**Problem**
Make an exact transcription of the data below.

**Study material**

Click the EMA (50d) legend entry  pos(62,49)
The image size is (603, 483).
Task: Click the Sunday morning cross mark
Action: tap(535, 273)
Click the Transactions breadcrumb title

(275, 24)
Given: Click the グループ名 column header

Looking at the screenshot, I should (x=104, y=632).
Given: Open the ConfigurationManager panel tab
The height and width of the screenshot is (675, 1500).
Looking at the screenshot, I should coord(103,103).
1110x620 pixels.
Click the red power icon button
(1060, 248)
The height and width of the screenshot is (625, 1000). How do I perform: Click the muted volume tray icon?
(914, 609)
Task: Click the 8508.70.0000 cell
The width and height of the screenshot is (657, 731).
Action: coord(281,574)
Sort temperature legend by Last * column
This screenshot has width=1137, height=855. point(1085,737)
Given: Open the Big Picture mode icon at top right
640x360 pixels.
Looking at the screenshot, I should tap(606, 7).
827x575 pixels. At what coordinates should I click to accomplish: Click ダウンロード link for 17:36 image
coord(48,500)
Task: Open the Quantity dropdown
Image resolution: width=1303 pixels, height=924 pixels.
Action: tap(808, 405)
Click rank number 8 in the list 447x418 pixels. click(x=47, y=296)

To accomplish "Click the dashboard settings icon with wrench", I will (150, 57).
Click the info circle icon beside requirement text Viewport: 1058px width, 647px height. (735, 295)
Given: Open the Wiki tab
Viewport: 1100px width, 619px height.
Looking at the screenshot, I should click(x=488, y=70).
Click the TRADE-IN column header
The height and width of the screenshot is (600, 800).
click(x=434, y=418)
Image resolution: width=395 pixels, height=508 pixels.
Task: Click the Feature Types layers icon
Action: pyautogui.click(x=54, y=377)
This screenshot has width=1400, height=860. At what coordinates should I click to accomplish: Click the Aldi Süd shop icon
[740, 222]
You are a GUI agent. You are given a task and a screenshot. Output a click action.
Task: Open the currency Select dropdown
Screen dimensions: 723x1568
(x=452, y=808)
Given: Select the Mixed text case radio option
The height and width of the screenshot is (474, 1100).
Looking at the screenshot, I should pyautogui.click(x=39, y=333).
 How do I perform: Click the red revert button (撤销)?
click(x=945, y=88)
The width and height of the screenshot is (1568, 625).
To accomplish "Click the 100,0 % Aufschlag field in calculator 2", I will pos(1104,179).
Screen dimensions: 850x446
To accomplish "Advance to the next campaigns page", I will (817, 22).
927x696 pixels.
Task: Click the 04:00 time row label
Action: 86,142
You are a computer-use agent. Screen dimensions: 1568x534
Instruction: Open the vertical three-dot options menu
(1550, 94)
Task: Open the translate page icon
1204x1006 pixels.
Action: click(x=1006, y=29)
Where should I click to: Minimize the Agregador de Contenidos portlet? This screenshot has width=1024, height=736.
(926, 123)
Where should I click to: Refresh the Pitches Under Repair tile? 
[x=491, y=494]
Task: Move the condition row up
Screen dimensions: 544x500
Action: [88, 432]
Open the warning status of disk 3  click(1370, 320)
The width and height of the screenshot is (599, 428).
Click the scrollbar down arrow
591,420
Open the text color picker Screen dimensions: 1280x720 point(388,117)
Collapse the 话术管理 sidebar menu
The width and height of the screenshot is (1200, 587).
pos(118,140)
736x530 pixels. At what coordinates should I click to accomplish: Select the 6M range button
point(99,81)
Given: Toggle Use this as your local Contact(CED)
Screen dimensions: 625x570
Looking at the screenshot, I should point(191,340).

**Finished exercise**
Click the EMA (50d) legend entry  pos(62,49)
The image size is (603, 483).
Task: Click the Sunday morning cross mark
Action: tap(535, 273)
Click the Transactions breadcrumb title

(275, 24)
Given: Click the グループ名 column header

Looking at the screenshot, I should (x=104, y=632).
Given: Open the ConfigurationManager panel tab
The height and width of the screenshot is (675, 1500).
Looking at the screenshot, I should coord(103,103).
1110x620 pixels.
Click the red power icon button
(1060, 248)
The height and width of the screenshot is (625, 1000). How do I perform: Click the muted volume tray icon?
(914, 609)
Task: Click the 8508.70.0000 cell
The width and height of the screenshot is (657, 731).
Action: coord(281,574)
Sort temperature legend by Last * column
This screenshot has width=1137, height=855. point(1085,737)
Given: Open the Big Picture mode icon at top right
640x360 pixels.
Looking at the screenshot, I should tap(606, 7).
827x575 pixels. At what coordinates should I click to accomplish: Click ダウンロード link for 17:36 image
coord(48,500)
Task: Open the Quantity dropdown
Image resolution: width=1303 pixels, height=924 pixels.
Action: tap(808, 405)
Click rank number 8 in the list 447x418 pixels. click(x=47, y=296)

To accomplish "Click the dashboard settings icon with wrench", I will (150, 57).
Click the info circle icon beside requirement text Viewport: 1058px width, 647px height. (735, 295)
Given: Open the Wiki tab
Viewport: 1100px width, 619px height.
Looking at the screenshot, I should click(x=488, y=70).
Click the TRADE-IN column header
The height and width of the screenshot is (600, 800).
click(x=434, y=418)
Image resolution: width=395 pixels, height=508 pixels.
Task: Click the Feature Types layers icon
Action: pyautogui.click(x=54, y=377)
This screenshot has width=1400, height=860. At what coordinates should I click to accomplish: Click the Aldi Süd shop icon
[740, 222]
You are a GUI agent. You are given a task and a screenshot. Output a click action.
Task: Open the currency Select dropdown
Screen dimensions: 723x1568
(x=452, y=808)
Given: Select the Mixed text case radio option
The height and width of the screenshot is (474, 1100).
Looking at the screenshot, I should pyautogui.click(x=39, y=333).
 How do I perform: Click the red revert button (撤销)?
click(x=945, y=88)
The width and height of the screenshot is (1568, 625).
To accomplish "Click the 100,0 % Aufschlag field in calculator 2", I will pos(1104,179).
Screen dimensions: 850x446
To accomplish "Advance to the next campaigns page", I will (817, 22).
927x696 pixels.
Task: Click the 04:00 time row label
Action: 86,142
You are a computer-use agent. Screen dimensions: 1568x534
Instruction: Open the vertical three-dot options menu
(1550, 94)
Task: Open the translate page icon
1204x1006 pixels.
Action: click(x=1006, y=29)
Where should I click to: Minimize the Agregador de Contenidos portlet? This screenshot has width=1024, height=736.
(926, 123)
Where should I click to: Refresh the Pitches Under Repair tile? 
[x=491, y=494]
Task: Move the condition row up
Screen dimensions: 544x500
Action: [88, 432]
Open the warning status of disk 3  click(1370, 320)
The width and height of the screenshot is (599, 428).
Click the scrollbar down arrow
591,420
Open the text color picker Screen dimensions: 1280x720 point(388,117)
Collapse the 话术管理 sidebar menu
The width and height of the screenshot is (1200, 587).
pos(118,140)
736x530 pixels. At what coordinates should I click to accomplish: Select the 6M range button
point(99,81)
Given: Toggle Use this as your local Contact(CED)
Screen dimensions: 625x570
Looking at the screenshot, I should point(191,340).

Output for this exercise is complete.